To begin your career effectively, you need to work at bringing your life into balance. This requires goal setting identifying the end results you would like to achieve for each facet of your life. Only then can you plan the concrete steps and intermediate goals that stand between your present situation and your ideal concept of yourself.
The Importance of Goals
"Most people aim at nothing in life… and hit it with amazing accuracy." (Anonymous)
Such a statement is a sad commentary about people, but it is true. It is the striving for and the attainment of goals that makes life meaningful. Lewis Carroll stated this point beautifully in Alice in Wonderland (Through the Looking Glass):
Alice: Mr. Cat, which of these paths shall I take?
Cheshire Cat: Well, my dear, where do you want to go?
Alice: I don't suppose it really matters.
Cheshire Cat: Then, my dear, any path will do!
No matter what kind of traveling you are doing whether it is through your life or across the country by car if you do not know where you are going, you will never know if you have arrived. Taking "any" road will leave your fulfillment to chance and that is not good enough!
People who have no goals walk around feeling emotionally, socially, spiritually, physically, and professionally unbalanced. This can only cause anxiety. People who have goals are taken seriously and are respected by their peers. It is a sign of strength to you make decisions that positively affect the direction of your life.
History demonstrates innumerable examples of the importance of goal setting. Can you imagine the following exchange taking place after Sir Edmund Hillary returned from Mount Everest?
Reporter: Congratulations, Sir Hillary! Tell me, why did you become the first man to conquer Mount Everest?
Sir Hillary: I was just wandering around trying to become inspired when I ended up on the top of this mountain.
Reporter: Really! Did it work?
Sir Hillary: Yes, but by the time I got back I forgot what my brilliant idea was!
Of course, this scenario is absurd because such a monumental feat such as climbing Mount Everest would take some serious goal setting and planning. Naturally, Sir Hillary had to work hard to gain the knowledge and physical skill necessary for the climb. He also had to acquire the help of a team of experts and procure all the equipment. The planning stages must have taken an enormous amount of time longer, no doubt, than the climb itself.
The same principles apply to success in your career. You must identify your goal and map out the steps that will take you there.
Goals, when earnestly pursued, give people reasons to do some things and to avoid other things. We know a young man who has never been involved with drugs or in trouble with the law. We marvel at his good fortune and strength of character. When he was ten years old, he set himself a goal, to be an astronaut. At last report, he had graduated from the U. S. Air Force Academy with a degree in engineering. His goal was so important that he avoided doing anything to hurt his chances of success. Goals give us purpose and channel our energies.
It is easy to spot a person who has a clear set of goals. That person is the one who exudes a sense of purpose and determination. He or she has abundant energy and is willing to put more time and effort into any given task. Being goal oriented helps one become more positive, optimistic, and assertive.
We can think of ourselves as bodies of water. Someone without goals is like a stagnant lake, spread out, with no movement. The lake just sits there motionless at the bottom of a mountain. A goal-oriented person is like a river forging its way through obstacles in its way, the mountains. The river has movement. It is exciting and it carries things with it in its flow of enthusiasm.

=-=-=

AIM → Reproduce, word for word, the portion of the goal-setting passage that begins with "The Importance of Goals" and runs through "it really matters.".

=-=-=

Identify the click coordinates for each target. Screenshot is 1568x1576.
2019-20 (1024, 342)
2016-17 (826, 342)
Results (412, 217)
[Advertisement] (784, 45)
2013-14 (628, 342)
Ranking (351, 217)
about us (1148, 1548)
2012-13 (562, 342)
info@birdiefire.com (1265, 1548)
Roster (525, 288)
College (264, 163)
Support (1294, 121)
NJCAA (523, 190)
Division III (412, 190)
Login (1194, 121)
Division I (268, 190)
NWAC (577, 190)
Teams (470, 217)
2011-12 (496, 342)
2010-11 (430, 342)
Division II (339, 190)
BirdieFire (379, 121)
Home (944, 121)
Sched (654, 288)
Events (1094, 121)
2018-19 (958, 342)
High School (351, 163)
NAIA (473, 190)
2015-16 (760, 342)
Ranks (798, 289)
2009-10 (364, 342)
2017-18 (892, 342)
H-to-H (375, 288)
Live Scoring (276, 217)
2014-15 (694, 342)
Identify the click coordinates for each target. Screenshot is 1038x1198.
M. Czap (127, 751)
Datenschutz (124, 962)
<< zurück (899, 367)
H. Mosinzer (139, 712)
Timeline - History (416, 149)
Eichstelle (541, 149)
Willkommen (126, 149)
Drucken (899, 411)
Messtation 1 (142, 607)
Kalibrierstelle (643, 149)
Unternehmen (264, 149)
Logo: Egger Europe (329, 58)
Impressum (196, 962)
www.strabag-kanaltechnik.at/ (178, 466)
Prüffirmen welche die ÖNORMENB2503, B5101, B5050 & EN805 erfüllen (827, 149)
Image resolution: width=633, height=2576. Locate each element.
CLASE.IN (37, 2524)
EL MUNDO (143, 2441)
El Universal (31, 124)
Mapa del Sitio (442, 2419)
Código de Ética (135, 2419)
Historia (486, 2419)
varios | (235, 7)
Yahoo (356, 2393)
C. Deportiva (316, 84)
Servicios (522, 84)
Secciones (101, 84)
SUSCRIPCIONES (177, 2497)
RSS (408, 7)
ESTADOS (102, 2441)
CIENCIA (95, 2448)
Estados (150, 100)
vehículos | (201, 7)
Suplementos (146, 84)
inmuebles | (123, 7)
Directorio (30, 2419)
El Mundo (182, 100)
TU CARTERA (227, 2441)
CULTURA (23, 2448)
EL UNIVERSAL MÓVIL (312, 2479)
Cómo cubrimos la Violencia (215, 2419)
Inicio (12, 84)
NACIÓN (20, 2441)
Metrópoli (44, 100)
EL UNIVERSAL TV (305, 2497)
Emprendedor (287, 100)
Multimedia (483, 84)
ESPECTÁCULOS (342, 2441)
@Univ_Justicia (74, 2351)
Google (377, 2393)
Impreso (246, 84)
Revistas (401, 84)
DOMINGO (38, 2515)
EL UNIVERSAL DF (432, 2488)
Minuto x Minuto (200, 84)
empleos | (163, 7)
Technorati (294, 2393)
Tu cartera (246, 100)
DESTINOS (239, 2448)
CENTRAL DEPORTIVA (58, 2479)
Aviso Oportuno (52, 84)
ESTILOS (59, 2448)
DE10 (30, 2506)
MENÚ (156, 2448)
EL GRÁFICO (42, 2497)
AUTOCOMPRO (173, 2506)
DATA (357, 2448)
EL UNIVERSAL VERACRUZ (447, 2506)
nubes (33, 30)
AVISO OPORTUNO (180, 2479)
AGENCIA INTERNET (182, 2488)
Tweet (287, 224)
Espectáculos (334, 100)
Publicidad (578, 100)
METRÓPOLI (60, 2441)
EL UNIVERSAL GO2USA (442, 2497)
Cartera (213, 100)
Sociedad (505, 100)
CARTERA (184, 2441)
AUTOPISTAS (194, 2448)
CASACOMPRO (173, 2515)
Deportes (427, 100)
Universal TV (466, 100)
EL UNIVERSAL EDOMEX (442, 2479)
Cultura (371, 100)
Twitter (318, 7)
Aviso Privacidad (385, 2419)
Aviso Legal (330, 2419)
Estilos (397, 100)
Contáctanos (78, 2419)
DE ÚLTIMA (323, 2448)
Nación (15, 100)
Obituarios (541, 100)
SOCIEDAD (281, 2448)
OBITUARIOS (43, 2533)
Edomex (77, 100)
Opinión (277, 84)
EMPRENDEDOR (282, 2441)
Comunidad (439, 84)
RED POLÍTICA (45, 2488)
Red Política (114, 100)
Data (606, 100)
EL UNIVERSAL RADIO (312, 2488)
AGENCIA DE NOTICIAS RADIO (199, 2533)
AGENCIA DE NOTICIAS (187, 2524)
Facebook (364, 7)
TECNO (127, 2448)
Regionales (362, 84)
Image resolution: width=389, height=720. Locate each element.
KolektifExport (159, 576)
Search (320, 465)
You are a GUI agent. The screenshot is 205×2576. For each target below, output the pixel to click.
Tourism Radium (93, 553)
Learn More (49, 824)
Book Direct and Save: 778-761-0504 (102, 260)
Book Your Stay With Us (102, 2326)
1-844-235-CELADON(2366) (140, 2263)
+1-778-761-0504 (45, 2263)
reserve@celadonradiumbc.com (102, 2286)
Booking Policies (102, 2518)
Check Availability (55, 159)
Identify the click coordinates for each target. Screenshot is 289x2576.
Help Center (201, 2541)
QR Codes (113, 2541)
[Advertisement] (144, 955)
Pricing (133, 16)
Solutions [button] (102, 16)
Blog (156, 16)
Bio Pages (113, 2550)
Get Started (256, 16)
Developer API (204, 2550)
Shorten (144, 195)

=-=-=

FINAL RESULT →
The Importance of Goals
"Most people aim at nothing in life… and hit it with amazing accuracy." (Anonymous)
Such a statement is a sad commentary about people, but it is true. It is the striving for and the attainment of goals that makes life meaningful. Lewis Carroll stated this point beautifully in Alice in Wonderland (Through the Looking Glass):
Alice: Mr. Cat, which of these paths shall I take?
Cheshire Cat: Well, my dear, where do you want to go?
Alice: I don't suppose it really matters.